Telefonica CIO: Tackling legacy IT 'burden' key to battle with Google and WhatsApp
Speaking at Agenda 16, Telefonica's Global CIO Phil Jordan said the business was spending half of its capex budget on maintaining legacy systems when he first joined in 2010 - but it now spends 65 percent of its capex on change programmes instead.
The telecommunications industry is no more exempt than any other when it comes to the disruption from relative newcomers like Whatsapp and Viber, and "particularly" with Google. To match that pace, Telefonica began a multi-year transformation project to modernise its 7,000 legacy systems.
"Look where the disruption has come for us," Jordan said. "It came in our core product: messaging. WhatsApp was a messaging company - we were a messaging company and so were they and look how they are building their business.
"Without great IT and great digital experiences, the future of our business is in doubt," he said, "which is quite an awakening for a network company historically."
Speaking with Computerworld UK, Jordan asserted that transformation absolutely has to be dominant in any business. "If you're overly burdened with complexity and lots of legacy like we were, and other businesses are, quite simply you end up just consuming all your resources on maintaining the status-quo," he said. "Maintaining legacy doesn't drive the business forward.
"It's a better use of resources if you can simplify and focus your investment on transformation. We've been driving a massive transformation for three, four years now. We've had the best operational performance year-on-year every year for the last four years, and that's simply because we're not changing old, obsolete legacy."
Jordan estimates that in the medium term, up to 40 percent of revenue is under threat if the business does not change with the times: "That is about entering new markets, looking for growth in vertical markets, looking to partner differently, but we also have to reflect back on our core product and make sure we're changing to be relevant in the digital world."
Telefonica decided to transform the way it operated - from a model Jordan described as fragmented and constrained by a lack of convergence - and began to focus on processes first, as well as its policies and simplifying how it went about its operations.
"We needed to enable that as simply as possible with new technology," he said. "Unless we were going to fundamentally change how this business worked from campaign to market we simply were never going to deliver the digital capability we needed."
Telefonica began this change within Argentinian operations, but the programme was so successful it now has 15 countries running the scheme in parallel. This wasn't what Jordan expected - he was hoping for one country every three years - but it was indicative of the demand.
Ditching legacy systems does not bring huge cost benefits quickly, however. "Typically you're switching off things that are old, obsolete, they don't cost much," Jordan said.
But in doing so, firms can focus more clearly on their future.
"I think simplification is just virtuous," Jordan said. "It enables you to channel your investment, focus your business, and actually things perform better for our customers."

> REQUIRED ACTION
Copy the Telefonica article from the words "Telefonica decided to" through "about its operations.", changing "fragmented" to "disjointed".

> RECORD SET

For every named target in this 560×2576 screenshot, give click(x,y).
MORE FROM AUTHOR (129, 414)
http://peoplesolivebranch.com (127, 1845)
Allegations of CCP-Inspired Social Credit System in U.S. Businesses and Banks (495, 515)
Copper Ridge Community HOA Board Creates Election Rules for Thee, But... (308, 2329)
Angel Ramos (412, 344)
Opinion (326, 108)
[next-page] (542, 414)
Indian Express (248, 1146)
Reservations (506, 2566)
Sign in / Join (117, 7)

> RESULT FOR THIS EXERCISE
Telefonica decided to transform the way it operated - from a model Jordan described as disjointed and constrained by a lack of convergence - and began to focus on processes first, as well as its policies and simplifying how it went about its operations.